** Exercise requirements **
Retype every record exactly as it appears.
[Dataset entries Boundary: Start]
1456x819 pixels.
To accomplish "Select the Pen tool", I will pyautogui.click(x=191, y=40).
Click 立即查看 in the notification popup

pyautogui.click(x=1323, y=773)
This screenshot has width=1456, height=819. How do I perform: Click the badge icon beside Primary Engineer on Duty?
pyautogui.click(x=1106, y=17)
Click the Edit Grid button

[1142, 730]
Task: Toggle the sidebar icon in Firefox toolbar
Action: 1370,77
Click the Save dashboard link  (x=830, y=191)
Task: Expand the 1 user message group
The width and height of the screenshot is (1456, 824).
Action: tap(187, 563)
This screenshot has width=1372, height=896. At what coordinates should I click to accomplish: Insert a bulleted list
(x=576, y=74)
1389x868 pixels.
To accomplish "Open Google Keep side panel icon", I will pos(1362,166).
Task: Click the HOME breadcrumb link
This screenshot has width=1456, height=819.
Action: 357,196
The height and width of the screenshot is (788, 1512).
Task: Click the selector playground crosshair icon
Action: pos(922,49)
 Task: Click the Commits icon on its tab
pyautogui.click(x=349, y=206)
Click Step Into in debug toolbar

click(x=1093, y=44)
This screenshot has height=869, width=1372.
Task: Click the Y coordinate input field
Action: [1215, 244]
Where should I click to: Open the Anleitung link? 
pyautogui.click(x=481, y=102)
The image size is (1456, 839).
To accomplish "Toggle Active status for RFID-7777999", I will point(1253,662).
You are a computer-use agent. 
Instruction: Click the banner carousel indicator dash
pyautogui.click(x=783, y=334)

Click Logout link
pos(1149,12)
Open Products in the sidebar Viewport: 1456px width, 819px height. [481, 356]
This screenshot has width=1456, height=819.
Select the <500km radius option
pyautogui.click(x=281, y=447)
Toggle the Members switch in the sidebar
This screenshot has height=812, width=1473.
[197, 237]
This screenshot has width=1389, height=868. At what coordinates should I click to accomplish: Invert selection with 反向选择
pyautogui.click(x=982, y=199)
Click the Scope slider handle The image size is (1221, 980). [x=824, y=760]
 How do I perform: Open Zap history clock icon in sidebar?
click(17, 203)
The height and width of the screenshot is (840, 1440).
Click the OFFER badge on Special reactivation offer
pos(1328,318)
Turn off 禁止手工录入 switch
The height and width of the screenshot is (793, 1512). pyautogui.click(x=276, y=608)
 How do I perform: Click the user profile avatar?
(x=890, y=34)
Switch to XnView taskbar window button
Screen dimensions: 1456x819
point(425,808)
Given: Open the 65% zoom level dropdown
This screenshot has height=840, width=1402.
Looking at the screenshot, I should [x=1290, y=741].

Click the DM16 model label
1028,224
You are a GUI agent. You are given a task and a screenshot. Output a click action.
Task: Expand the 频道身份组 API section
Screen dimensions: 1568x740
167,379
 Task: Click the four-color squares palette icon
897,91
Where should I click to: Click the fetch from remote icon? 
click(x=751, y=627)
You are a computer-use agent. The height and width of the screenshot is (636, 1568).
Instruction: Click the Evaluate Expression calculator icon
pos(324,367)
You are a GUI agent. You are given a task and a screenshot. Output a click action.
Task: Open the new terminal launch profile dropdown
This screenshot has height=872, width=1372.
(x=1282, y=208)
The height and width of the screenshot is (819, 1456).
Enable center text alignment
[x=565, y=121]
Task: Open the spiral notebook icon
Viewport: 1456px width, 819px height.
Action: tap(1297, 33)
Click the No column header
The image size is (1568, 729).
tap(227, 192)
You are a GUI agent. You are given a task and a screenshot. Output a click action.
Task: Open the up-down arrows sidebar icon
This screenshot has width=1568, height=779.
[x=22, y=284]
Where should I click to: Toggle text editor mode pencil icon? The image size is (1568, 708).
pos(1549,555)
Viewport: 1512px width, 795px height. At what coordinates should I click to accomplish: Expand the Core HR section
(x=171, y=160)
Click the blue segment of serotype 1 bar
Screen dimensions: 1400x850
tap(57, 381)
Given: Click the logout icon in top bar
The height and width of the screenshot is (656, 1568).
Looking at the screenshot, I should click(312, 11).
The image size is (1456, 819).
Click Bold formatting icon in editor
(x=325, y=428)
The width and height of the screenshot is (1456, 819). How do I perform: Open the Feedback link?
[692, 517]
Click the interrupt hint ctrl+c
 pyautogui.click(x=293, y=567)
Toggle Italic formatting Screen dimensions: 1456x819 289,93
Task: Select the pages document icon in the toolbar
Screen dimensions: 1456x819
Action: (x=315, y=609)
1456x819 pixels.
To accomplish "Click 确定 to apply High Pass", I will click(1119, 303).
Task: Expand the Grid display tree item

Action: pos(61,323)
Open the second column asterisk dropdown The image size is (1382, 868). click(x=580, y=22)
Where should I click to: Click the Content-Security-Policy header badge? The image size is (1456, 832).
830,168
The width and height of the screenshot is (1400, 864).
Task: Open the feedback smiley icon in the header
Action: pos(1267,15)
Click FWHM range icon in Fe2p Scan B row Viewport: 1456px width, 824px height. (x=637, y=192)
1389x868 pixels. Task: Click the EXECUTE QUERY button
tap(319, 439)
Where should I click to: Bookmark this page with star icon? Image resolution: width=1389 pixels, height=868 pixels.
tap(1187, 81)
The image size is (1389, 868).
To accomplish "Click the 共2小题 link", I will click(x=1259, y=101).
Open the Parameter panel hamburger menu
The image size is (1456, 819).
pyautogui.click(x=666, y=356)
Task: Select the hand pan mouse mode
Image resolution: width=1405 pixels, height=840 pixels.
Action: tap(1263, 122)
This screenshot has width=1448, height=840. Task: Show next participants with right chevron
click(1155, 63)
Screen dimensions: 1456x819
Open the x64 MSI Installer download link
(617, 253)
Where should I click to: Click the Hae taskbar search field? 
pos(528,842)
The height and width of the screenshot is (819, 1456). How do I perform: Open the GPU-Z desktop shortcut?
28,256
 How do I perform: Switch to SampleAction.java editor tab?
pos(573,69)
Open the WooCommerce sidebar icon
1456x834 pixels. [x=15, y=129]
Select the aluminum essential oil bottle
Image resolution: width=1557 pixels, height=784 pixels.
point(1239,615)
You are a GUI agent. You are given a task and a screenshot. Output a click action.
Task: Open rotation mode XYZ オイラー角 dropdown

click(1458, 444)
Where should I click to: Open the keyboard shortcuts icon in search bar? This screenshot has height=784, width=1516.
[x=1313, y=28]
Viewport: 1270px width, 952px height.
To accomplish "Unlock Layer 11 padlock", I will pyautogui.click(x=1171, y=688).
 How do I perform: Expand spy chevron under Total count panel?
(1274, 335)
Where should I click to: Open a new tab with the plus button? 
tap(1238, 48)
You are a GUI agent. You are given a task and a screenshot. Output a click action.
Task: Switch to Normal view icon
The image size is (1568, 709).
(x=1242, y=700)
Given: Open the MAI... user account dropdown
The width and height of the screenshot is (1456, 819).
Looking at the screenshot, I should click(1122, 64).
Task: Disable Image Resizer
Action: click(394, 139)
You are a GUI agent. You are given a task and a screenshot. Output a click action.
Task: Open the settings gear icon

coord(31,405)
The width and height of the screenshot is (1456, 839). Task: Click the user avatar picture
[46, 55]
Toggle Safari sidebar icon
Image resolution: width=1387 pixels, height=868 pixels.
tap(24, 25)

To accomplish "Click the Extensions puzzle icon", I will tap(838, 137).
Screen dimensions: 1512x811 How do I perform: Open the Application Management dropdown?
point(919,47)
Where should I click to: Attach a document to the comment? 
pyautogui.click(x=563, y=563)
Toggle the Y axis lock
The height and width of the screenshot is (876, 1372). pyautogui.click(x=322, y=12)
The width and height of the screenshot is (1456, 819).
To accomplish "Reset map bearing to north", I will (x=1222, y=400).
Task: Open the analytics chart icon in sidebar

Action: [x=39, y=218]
[Dataset entries Boundary: End]
** Result of the exercise **
1456x819 pixels.
To accomplish "Select the Pen tool", I will pyautogui.click(x=191, y=40).
Click 立即查看 in the notification popup

pyautogui.click(x=1323, y=773)
This screenshot has width=1456, height=819. How do I perform: Click the badge icon beside Primary Engineer on Duty?
pyautogui.click(x=1106, y=17)
Click the Edit Grid button

[1142, 730]
Task: Toggle the sidebar icon in Firefox toolbar
Action: 1370,77
Click the Save dashboard link  (x=830, y=191)
Task: Expand the 1 user message group
The width and height of the screenshot is (1456, 824).
Action: tap(187, 563)
This screenshot has width=1372, height=896. At what coordinates should I click to accomplish: Insert a bulleted list
(x=576, y=74)
1389x868 pixels.
To accomplish "Open Google Keep side panel icon", I will pos(1362,166).
Task: Click the HOME breadcrumb link
This screenshot has width=1456, height=819.
Action: 357,196
The height and width of the screenshot is (788, 1512).
Task: Click the selector playground crosshair icon
Action: pos(922,49)
 Task: Click the Commits icon on its tab
pyautogui.click(x=349, y=206)
Click Step Into in debug toolbar

click(x=1093, y=44)
This screenshot has height=869, width=1372.
Task: Click the Y coordinate input field
Action: [1215, 244]
Where should I click to: Open the Anleitung link? 
pyautogui.click(x=481, y=102)
The image size is (1456, 839).
To accomplish "Toggle Active status for RFID-7777999", I will point(1253,662).
You are a computer-use agent. 
Instruction: Click the banner carousel indicator dash
pyautogui.click(x=783, y=334)

Click Logout link
pos(1149,12)
Open Products in the sidebar Viewport: 1456px width, 819px height. [481, 356]
This screenshot has width=1456, height=819.
Select the <500km radius option
pyautogui.click(x=281, y=447)
Toggle the Members switch in the sidebar
This screenshot has height=812, width=1473.
[197, 237]
This screenshot has width=1389, height=868. At what coordinates should I click to accomplish: Invert selection with 反向选择
pyautogui.click(x=982, y=199)
Click the Scope slider handle The image size is (1221, 980). [x=824, y=760]
 How do I perform: Open Zap history clock icon in sidebar?
click(17, 203)
The height and width of the screenshot is (840, 1440).
Click the OFFER badge on Special reactivation offer
pos(1328,318)
Turn off 禁止手工录入 switch
The height and width of the screenshot is (793, 1512). pyautogui.click(x=276, y=608)
 How do I perform: Click the user profile avatar?
(x=890, y=34)
Switch to XnView taskbar window button
Screen dimensions: 1456x819
point(425,808)
Given: Open the 65% zoom level dropdown
This screenshot has height=840, width=1402.
Looking at the screenshot, I should [x=1290, y=741].

Click the DM16 model label
1028,224
You are a GUI agent. You are given a task and a screenshot. Output a click action.
Task: Expand the 频道身份组 API section
Screen dimensions: 1568x740
167,379
 Task: Click the four-color squares palette icon
897,91
Where should I click to: Click the fetch from remote icon? 
click(x=751, y=627)
You are a computer-use agent. The height and width of the screenshot is (636, 1568).
Instruction: Click the Evaluate Expression calculator icon
pos(324,367)
You are a GUI agent. You are given a task and a screenshot. Output a click action.
Task: Open the new terminal launch profile dropdown
This screenshot has height=872, width=1372.
(x=1282, y=208)
The height and width of the screenshot is (819, 1456).
Enable center text alignment
[x=565, y=121]
Task: Open the spiral notebook icon
Viewport: 1456px width, 819px height.
Action: tap(1297, 33)
Click the No column header
The image size is (1568, 729).
tap(227, 192)
You are a GUI agent. You are given a task and a screenshot. Output a click action.
Task: Open the up-down arrows sidebar icon
This screenshot has width=1568, height=779.
[x=22, y=284]
Where should I click to: Toggle text editor mode pencil icon? The image size is (1568, 708).
pos(1549,555)
Viewport: 1512px width, 795px height. At what coordinates should I click to accomplish: Expand the Core HR section
(x=171, y=160)
Click the blue segment of serotype 1 bar
Screen dimensions: 1400x850
tap(57, 381)
Given: Click the logout icon in top bar
The height and width of the screenshot is (656, 1568).
Looking at the screenshot, I should click(312, 11).
The image size is (1456, 819).
Click Bold formatting icon in editor
(x=325, y=428)
The width and height of the screenshot is (1456, 819). How do I perform: Open the Feedback link?
[692, 517]
Click the interrupt hint ctrl+c
 pyautogui.click(x=293, y=567)
Toggle Italic formatting Screen dimensions: 1456x819 289,93
Task: Select the pages document icon in the toolbar
Screen dimensions: 1456x819
Action: (x=315, y=609)
1456x819 pixels.
To accomplish "Click 确定 to apply High Pass", I will click(1119, 303).
Task: Expand the Grid display tree item

Action: pos(61,323)
Open the second column asterisk dropdown The image size is (1382, 868). click(x=580, y=22)
Where should I click to: Click the Content-Security-Policy header badge? The image size is (1456, 832).
830,168
The width and height of the screenshot is (1400, 864).
Task: Open the feedback smiley icon in the header
Action: pos(1267,15)
Click FWHM range icon in Fe2p Scan B row Viewport: 1456px width, 824px height. (x=637, y=192)
1389x868 pixels. Task: Click the EXECUTE QUERY button
tap(319, 439)
Where should I click to: Bookmark this page with star icon? Image resolution: width=1389 pixels, height=868 pixels.
tap(1187, 81)
The image size is (1389, 868).
To accomplish "Click the 共2小题 link", I will click(x=1259, y=101).
Open the Parameter panel hamburger menu
The image size is (1456, 819).
pyautogui.click(x=666, y=356)
Task: Select the hand pan mouse mode
Image resolution: width=1405 pixels, height=840 pixels.
Action: tap(1263, 122)
This screenshot has width=1448, height=840. Task: Show next participants with right chevron
click(1155, 63)
Screen dimensions: 1456x819
Open the x64 MSI Installer download link
(617, 253)
Where should I click to: Click the Hae taskbar search field? 
pos(528,842)
The height and width of the screenshot is (819, 1456). How do I perform: Open the GPU-Z desktop shortcut?
28,256
 How do I perform: Switch to SampleAction.java editor tab?
pos(573,69)
Open the WooCommerce sidebar icon
1456x834 pixels. [x=15, y=129]
Select the aluminum essential oil bottle
Image resolution: width=1557 pixels, height=784 pixels.
point(1239,615)
You are a GUI agent. You are given a task and a screenshot. Output a click action.
Task: Open rotation mode XYZ オイラー角 dropdown

click(1458, 444)
Where should I click to: Open the keyboard shortcuts icon in search bar? This screenshot has height=784, width=1516.
[x=1313, y=28]
Viewport: 1270px width, 952px height.
To accomplish "Unlock Layer 11 padlock", I will pyautogui.click(x=1171, y=688).
 How do I perform: Expand spy chevron under Total count panel?
(1274, 335)
Where should I click to: Open a new tab with the plus button? 
tap(1238, 48)
You are a GUI agent. You are given a task and a screenshot. Output a click action.
Task: Switch to Normal view icon
The image size is (1568, 709).
(x=1242, y=700)
Given: Open the MAI... user account dropdown
The width and height of the screenshot is (1456, 819).
Looking at the screenshot, I should click(1122, 64).
Task: Disable Image Resizer
Action: click(394, 139)
You are a GUI agent. You are given a task and a screenshot. Output a click action.
Task: Open the settings gear icon

coord(31,405)
The width and height of the screenshot is (1456, 839). Task: Click the user avatar picture
[46, 55]
Toggle Safari sidebar icon
Image resolution: width=1387 pixels, height=868 pixels.
tap(24, 25)

To accomplish "Click the Extensions puzzle icon", I will tap(838, 137).
Screen dimensions: 1512x811 How do I perform: Open the Application Management dropdown?
point(919,47)
Where should I click to: Attach a document to the comment? 
pyautogui.click(x=563, y=563)
Toggle the Y axis lock
The height and width of the screenshot is (876, 1372). pyautogui.click(x=322, y=12)
The width and height of the screenshot is (1456, 819).
To accomplish "Reset map bearing to north", I will (x=1222, y=400).
Task: Open the analytics chart icon in sidebar

Action: [x=39, y=218]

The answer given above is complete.